Since oil shale seems to be such a marginally viable resource, why bring it up? Because the Bush Administration, in another ill-advised, last-minute regulation, has decided it’s time to start getting the federal government in the business of supporting oil shale in a big way.
A week ago Monday, the Bureau of Land Management announced that 1.9 million acres of federally owned land in Wyoming, Utah, and Colorado will soon be open for oil shale development.
As Matt Madia points out over at Reg•Watch, BLM and the White House moved quickly to finalize this decision before the Congressional Review Act could have given Congress a chance to weigh in on the “midnight regulation:”
BLM proposed the rule in July and, after the public comment period closed, began moving with great haste to ensure the rule would be final by the time President Bush leaves office. On Nov. 3, BLM sent a draft of a final rule to the White House Office of Management and Budget for the customary review period. OMB approved the rule Nov. 7 — just four days later. The average review time is about two months.

━━━━━━━━━━━━━━━━

--- Directions ---
[1] Reproduce the part of the oil shale passage that starts with "A week ago Monday, the" and goes on through "about two months.".
[2] Answer these questions using the oil shale passage:
(a) How many acres of federally owned land did the Bureau of Land Management say would be opened for oil shale development?
(b) On what date did the Office of Management and Budget approve the rule?
(c) What is the average review time mentioned?
[3] Extend the passage on federal oil shale development, continuing from its final sentence.

--- Supplied material ---
━━━━━━━━━━━━━━━━

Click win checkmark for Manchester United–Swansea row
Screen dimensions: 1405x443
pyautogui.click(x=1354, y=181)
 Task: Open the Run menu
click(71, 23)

━━━━━━━━━━━━━━━━

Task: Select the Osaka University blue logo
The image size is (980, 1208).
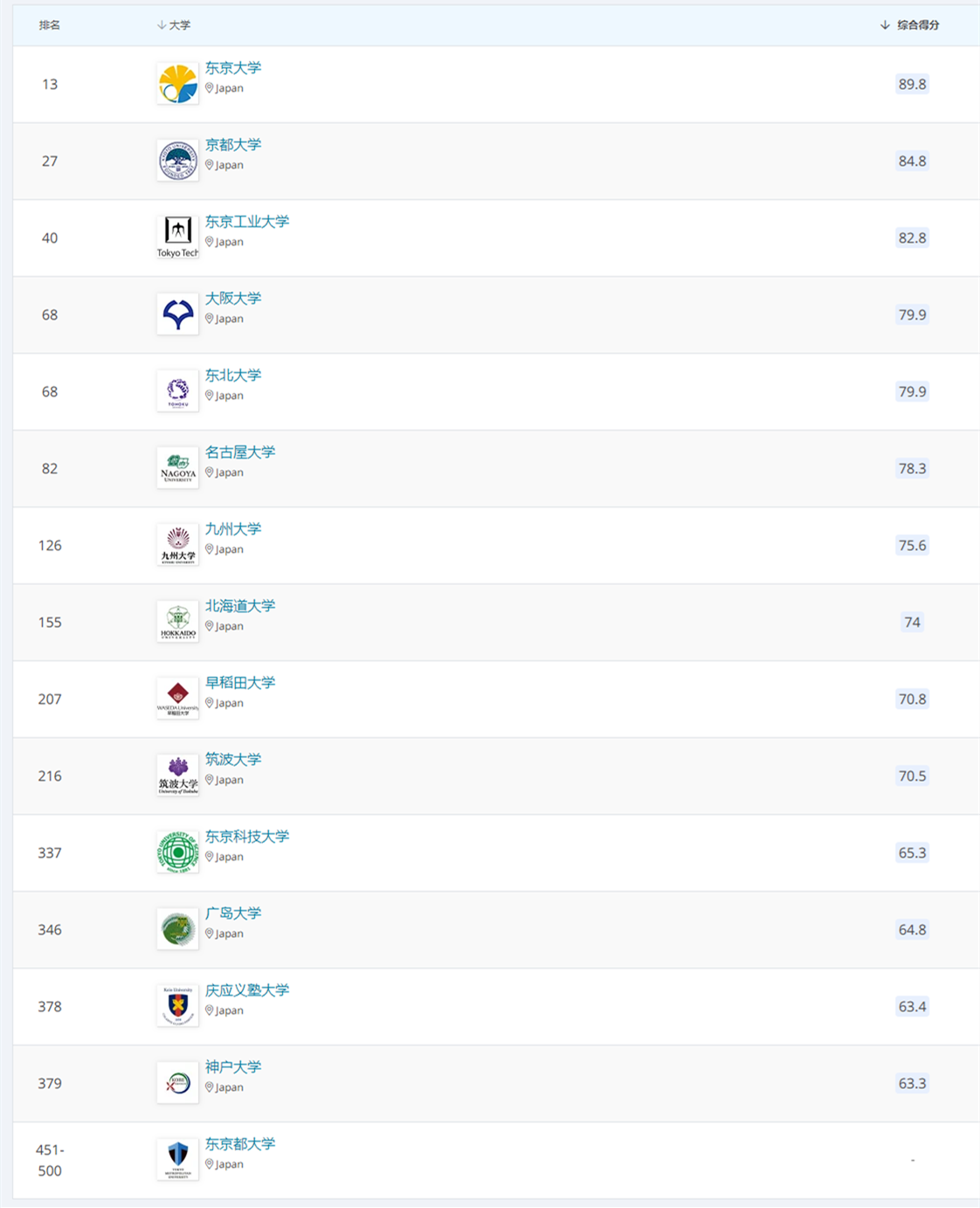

━━━━━━━━━━━━━━━━

--- Answers for the tasks ---
[1]
A week ago Monday, the Bureau of Land Management announced that 1.9 million acres of federally owned land in Wyoming, Utah, and Colorado will soon be open for oil shale development.
As Matt Madia points out over at Reg•Watch, BLM and the White House moved quickly to finalize this decision before the Congressional Review Act could have given Congress a chance to weigh in on the “midnight regulation:”
BLM proposed the rule in July and, after the public comment period closed, began moving with great haste to ensure the rule would be final by the time President Bush leaves office. On Nov. 3, BLM sent a draft of a final rule to the White House Office of Management and Budget for the customary review period. OMB approved the rule Nov. 7 — just four days later. The average review time is about two months.

[2]
(a) 1.9 million acres
(b) Nov. 7
(c) About two months

[3]
But what’s more disturbing than the speed with which OMB reviewed this major new program is that the federal government is seriously considering oil shale as a legitimate piece of our federal energy policy. Unlike the early 1900s, or even the 1970s, solar, wind, and geothermal power are viable large-scale energy sources at the same price as oil shale. There’s just no reason for investing any more resources in carbon-intensive energy like oil shale.